◆ **EXERCISE BRIEF**:
Nothing but the records beneath, reproduced exactly, should appear in the answer.

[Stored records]
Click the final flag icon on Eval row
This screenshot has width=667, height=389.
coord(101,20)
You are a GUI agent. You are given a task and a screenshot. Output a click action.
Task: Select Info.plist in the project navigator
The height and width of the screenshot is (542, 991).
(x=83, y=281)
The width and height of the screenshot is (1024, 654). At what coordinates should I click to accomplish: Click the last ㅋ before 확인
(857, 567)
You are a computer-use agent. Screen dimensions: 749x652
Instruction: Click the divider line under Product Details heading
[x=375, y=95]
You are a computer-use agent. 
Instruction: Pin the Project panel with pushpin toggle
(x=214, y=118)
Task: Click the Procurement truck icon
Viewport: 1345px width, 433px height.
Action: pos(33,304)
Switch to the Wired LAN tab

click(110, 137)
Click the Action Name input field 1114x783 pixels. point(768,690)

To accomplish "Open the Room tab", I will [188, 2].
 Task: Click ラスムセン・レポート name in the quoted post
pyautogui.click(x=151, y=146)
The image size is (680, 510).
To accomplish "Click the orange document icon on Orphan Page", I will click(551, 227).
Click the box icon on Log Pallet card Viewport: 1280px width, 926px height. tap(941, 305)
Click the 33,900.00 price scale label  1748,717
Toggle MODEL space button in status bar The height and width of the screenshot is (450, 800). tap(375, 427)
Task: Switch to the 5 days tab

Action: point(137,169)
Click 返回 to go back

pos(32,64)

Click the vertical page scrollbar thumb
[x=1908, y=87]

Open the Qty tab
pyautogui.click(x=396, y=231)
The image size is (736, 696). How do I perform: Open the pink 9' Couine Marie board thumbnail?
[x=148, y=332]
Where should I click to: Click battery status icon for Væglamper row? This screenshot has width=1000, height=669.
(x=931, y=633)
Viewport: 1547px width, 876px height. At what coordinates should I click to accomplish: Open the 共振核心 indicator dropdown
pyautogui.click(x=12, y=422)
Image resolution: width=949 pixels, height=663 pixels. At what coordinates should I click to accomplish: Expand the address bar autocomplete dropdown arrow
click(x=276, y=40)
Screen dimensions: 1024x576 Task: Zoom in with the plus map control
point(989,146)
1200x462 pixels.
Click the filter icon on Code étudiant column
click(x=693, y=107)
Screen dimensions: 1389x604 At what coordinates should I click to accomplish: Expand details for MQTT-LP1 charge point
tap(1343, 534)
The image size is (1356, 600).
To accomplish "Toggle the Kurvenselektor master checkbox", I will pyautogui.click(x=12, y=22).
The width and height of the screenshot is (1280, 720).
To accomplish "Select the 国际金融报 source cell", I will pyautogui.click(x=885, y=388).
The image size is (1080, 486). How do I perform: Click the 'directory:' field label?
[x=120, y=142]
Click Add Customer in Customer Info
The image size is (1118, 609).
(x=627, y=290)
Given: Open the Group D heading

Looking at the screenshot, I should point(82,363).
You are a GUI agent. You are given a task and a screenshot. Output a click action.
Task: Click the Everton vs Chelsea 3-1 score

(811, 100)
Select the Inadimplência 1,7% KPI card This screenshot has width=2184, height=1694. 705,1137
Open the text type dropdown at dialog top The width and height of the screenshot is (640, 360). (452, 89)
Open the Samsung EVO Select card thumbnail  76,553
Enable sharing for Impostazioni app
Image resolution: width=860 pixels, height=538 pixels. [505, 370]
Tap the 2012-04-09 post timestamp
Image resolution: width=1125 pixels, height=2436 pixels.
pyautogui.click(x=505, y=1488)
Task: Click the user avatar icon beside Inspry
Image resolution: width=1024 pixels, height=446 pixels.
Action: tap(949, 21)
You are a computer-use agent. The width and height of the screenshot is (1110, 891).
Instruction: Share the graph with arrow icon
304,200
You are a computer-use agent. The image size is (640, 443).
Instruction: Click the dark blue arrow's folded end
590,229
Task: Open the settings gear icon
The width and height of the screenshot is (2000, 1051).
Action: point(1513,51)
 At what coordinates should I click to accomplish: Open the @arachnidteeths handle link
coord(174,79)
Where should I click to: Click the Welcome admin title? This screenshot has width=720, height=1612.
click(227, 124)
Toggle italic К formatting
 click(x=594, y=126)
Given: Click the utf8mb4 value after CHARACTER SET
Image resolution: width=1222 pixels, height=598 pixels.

◆ **REPLY TO THE EXERCISE**:
Click the final flag icon on Eval row
This screenshot has width=667, height=389.
coord(101,20)
You are a GUI agent. You are given a task and a screenshot. Output a click action.
Task: Select Info.plist in the project navigator
The height and width of the screenshot is (542, 991).
(x=83, y=281)
The width and height of the screenshot is (1024, 654). At what coordinates should I click to accomplish: Click the last ㅋ before 확인
(857, 567)
You are a computer-use agent. Screen dimensions: 749x652
Instruction: Click the divider line under Product Details heading
[x=375, y=95]
You are a computer-use agent. 
Instruction: Pin the Project panel with pushpin toggle
(x=214, y=118)
Task: Click the Procurement truck icon
Viewport: 1345px width, 433px height.
Action: pos(33,304)
Switch to the Wired LAN tab

click(110, 137)
Click the Action Name input field 1114x783 pixels. point(768,690)

To accomplish "Open the Room tab", I will [188, 2].
 Task: Click ラスムセン・レポート name in the quoted post
pyautogui.click(x=151, y=146)
The image size is (680, 510).
To accomplish "Click the orange document icon on Orphan Page", I will click(551, 227).
Click the box icon on Log Pallet card Viewport: 1280px width, 926px height. tap(941, 305)
Click the 33,900.00 price scale label  1748,717
Toggle MODEL space button in status bar The height and width of the screenshot is (450, 800). tap(375, 427)
Task: Switch to the 5 days tab

Action: point(137,169)
Click 返回 to go back

pos(32,64)

Click the vertical page scrollbar thumb
[x=1908, y=87]

Open the Qty tab
pyautogui.click(x=396, y=231)
The image size is (736, 696). How do I perform: Open the pink 9' Couine Marie board thumbnail?
[x=148, y=332]
Where should I click to: Click battery status icon for Væglamper row? This screenshot has width=1000, height=669.
(x=931, y=633)
Viewport: 1547px width, 876px height. At what coordinates should I click to accomplish: Open the 共振核心 indicator dropdown
pyautogui.click(x=12, y=422)
Image resolution: width=949 pixels, height=663 pixels. At what coordinates should I click to accomplish: Expand the address bar autocomplete dropdown arrow
click(x=276, y=40)
Screen dimensions: 1024x576 Task: Zoom in with the plus map control
point(989,146)
1200x462 pixels.
Click the filter icon on Code étudiant column
click(x=693, y=107)
Screen dimensions: 1389x604 At what coordinates should I click to accomplish: Expand details for MQTT-LP1 charge point
tap(1343, 534)
The image size is (1356, 600).
To accomplish "Toggle the Kurvenselektor master checkbox", I will pyautogui.click(x=12, y=22).
The width and height of the screenshot is (1280, 720).
To accomplish "Select the 国际金融报 source cell", I will pyautogui.click(x=885, y=388).
The image size is (1080, 486). How do I perform: Click the 'directory:' field label?
[x=120, y=142]
Click Add Customer in Customer Info
The image size is (1118, 609).
(x=627, y=290)
Given: Open the Group D heading

Looking at the screenshot, I should point(82,363).
You are a GUI agent. You are given a task and a screenshot. Output a click action.
Task: Click the Everton vs Chelsea 3-1 score

(811, 100)
Select the Inadimplência 1,7% KPI card This screenshot has width=2184, height=1694. 705,1137
Open the text type dropdown at dialog top The width and height of the screenshot is (640, 360). (452, 89)
Open the Samsung EVO Select card thumbnail  76,553
Enable sharing for Impostazioni app
Image resolution: width=860 pixels, height=538 pixels. [505, 370]
Tap the 2012-04-09 post timestamp
Image resolution: width=1125 pixels, height=2436 pixels.
pyautogui.click(x=505, y=1488)
Task: Click the user avatar icon beside Inspry
Image resolution: width=1024 pixels, height=446 pixels.
Action: tap(949, 21)
You are a computer-use agent. The width and height of the screenshot is (1110, 891).
Instruction: Share the graph with arrow icon
304,200
You are a computer-use agent. The image size is (640, 443).
Instruction: Click the dark blue arrow's folded end
590,229
Task: Open the settings gear icon
The width and height of the screenshot is (2000, 1051).
Action: point(1513,51)
 At what coordinates should I click to accomplish: Open the @arachnidteeths handle link
coord(174,79)
Where should I click to: Click the Welcome admin title? This screenshot has width=720, height=1612.
click(227, 124)
Toggle italic К formatting
 click(x=594, y=126)
Given: Click the utf8mb4 value after CHARACTER SET
Image resolution: width=1222 pixels, height=598 pixels.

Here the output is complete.